─── RECORDS FOR THE EXERCISE ───

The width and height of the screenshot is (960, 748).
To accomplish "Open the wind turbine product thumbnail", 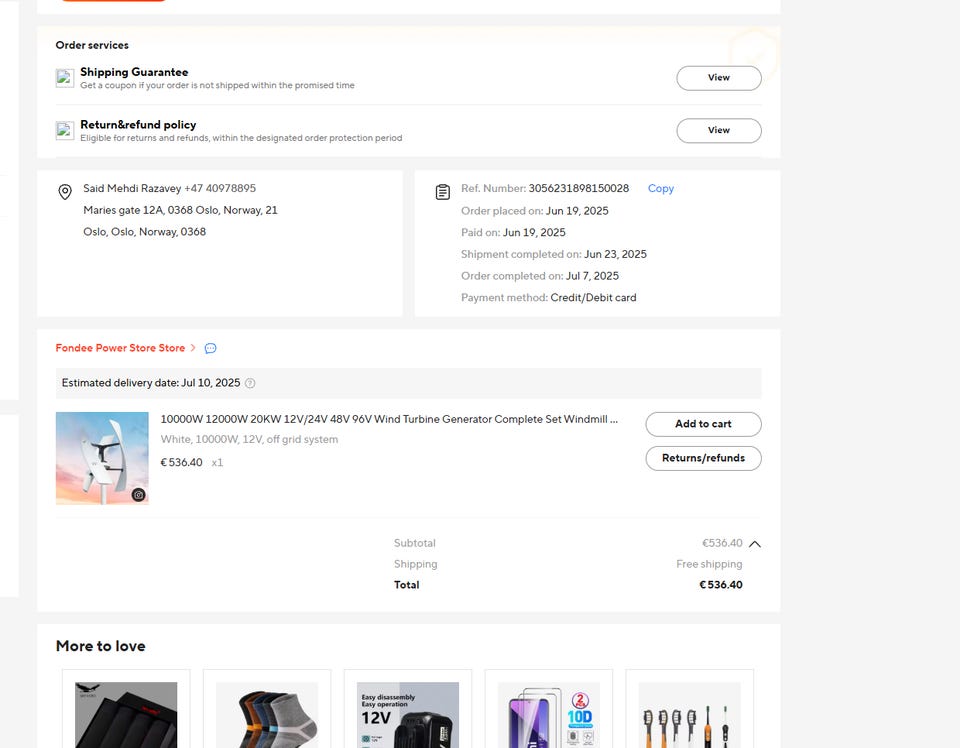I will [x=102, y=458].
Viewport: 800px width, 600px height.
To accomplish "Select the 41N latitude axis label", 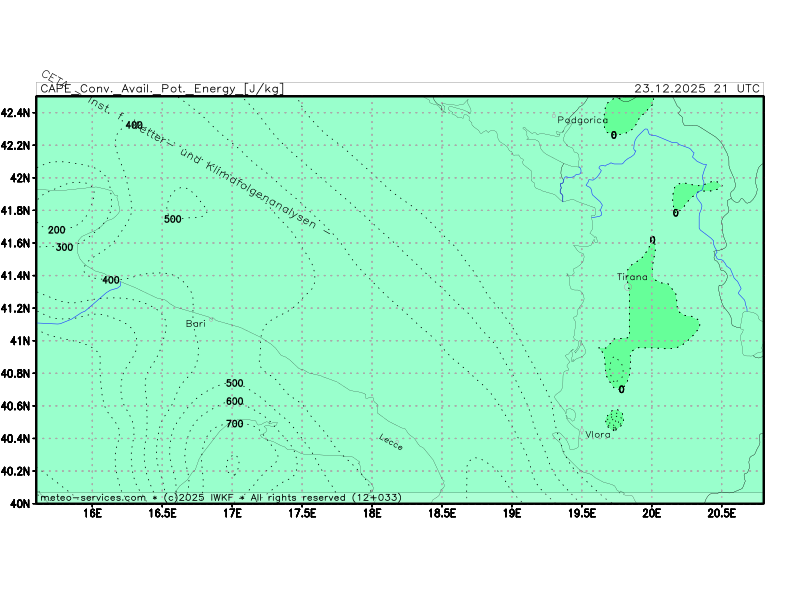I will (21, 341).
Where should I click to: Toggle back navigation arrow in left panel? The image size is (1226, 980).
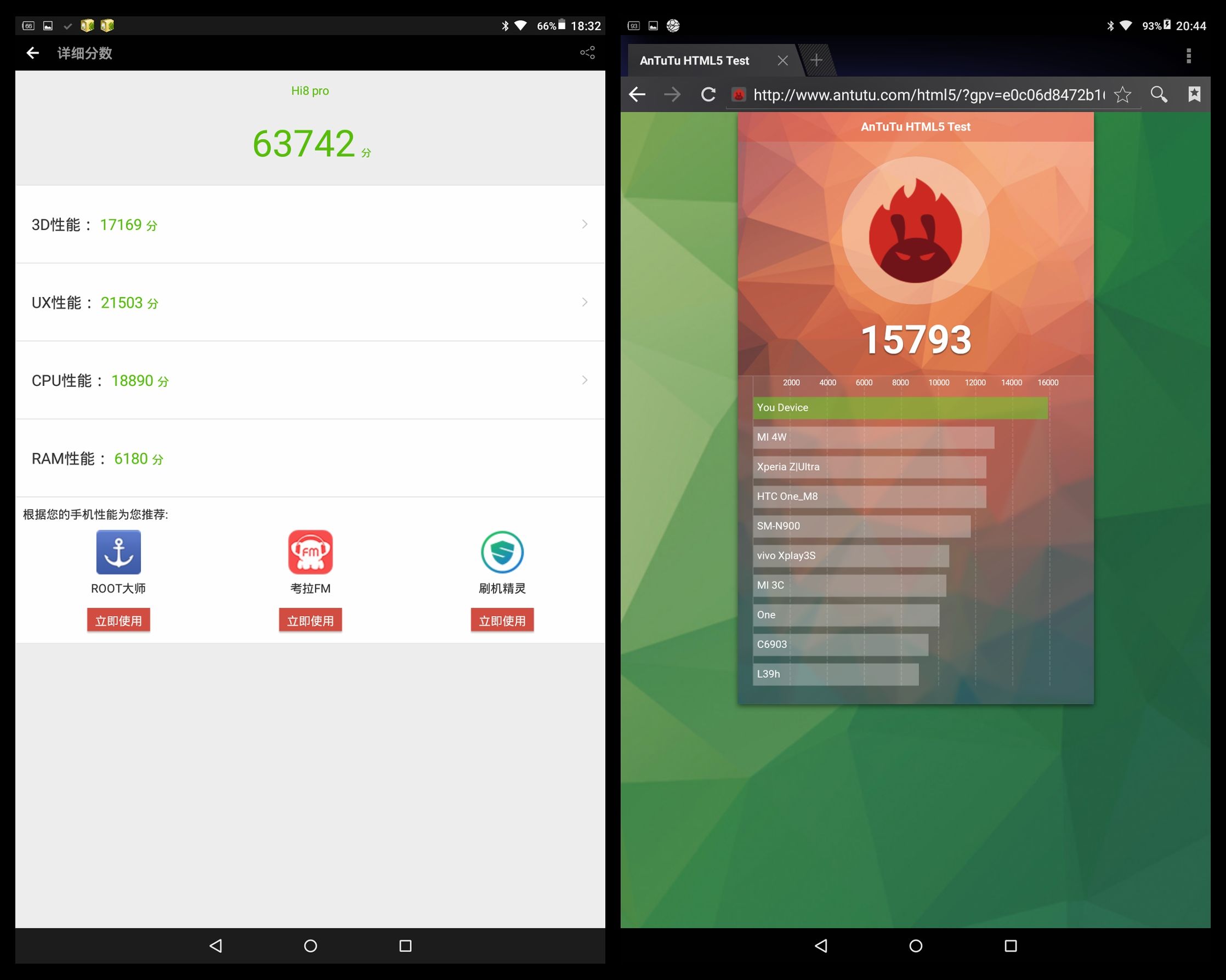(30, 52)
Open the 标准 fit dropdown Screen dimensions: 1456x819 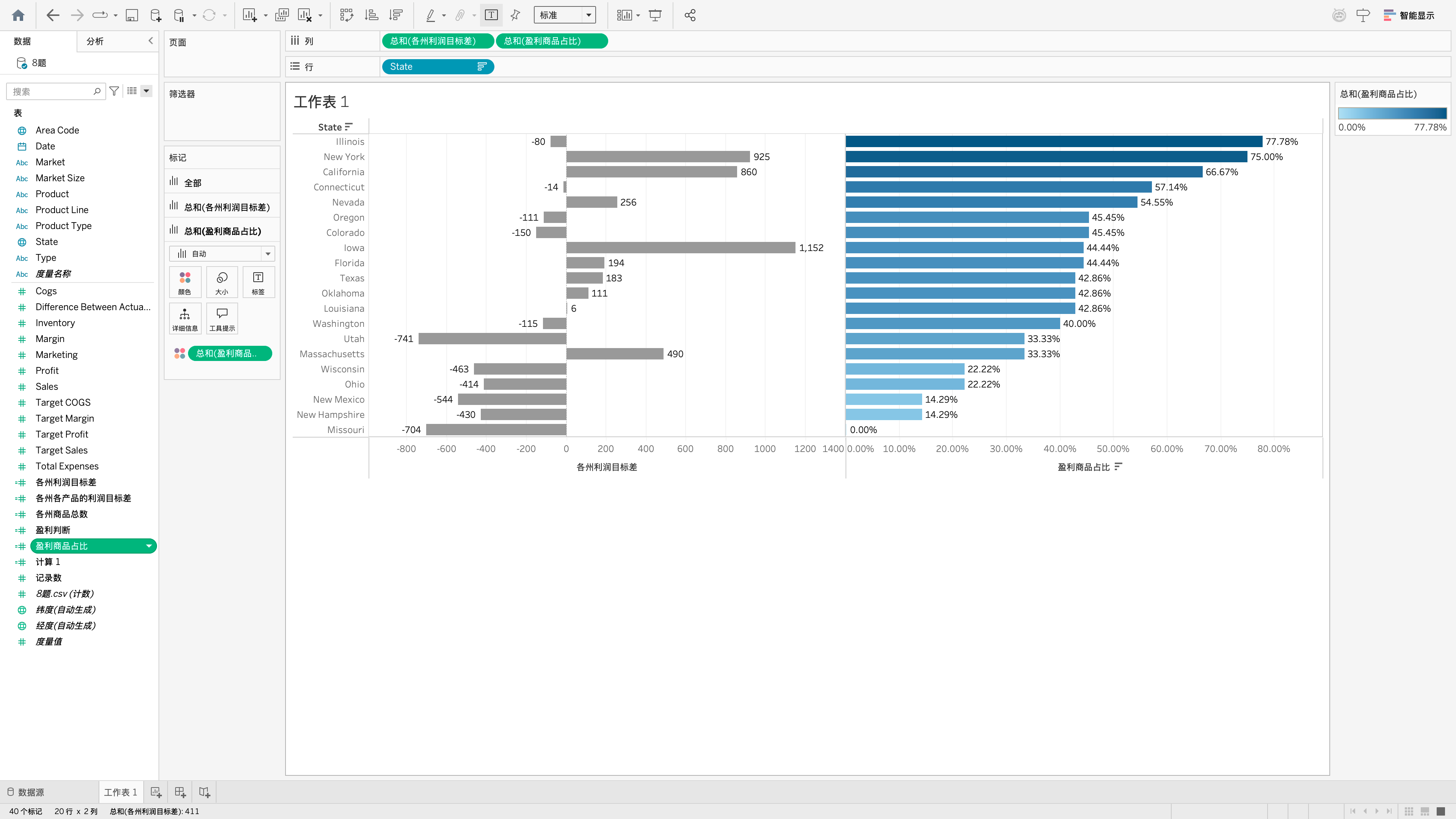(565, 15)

───

▸ DIRECTIONS FOR THIS TASK:
Out of the records above, pick each line that contains the string "height".

▸ TASK SOLUTION:
The width and height of the screenshot is (960, 748).
Viewport: 800px width, 600px height.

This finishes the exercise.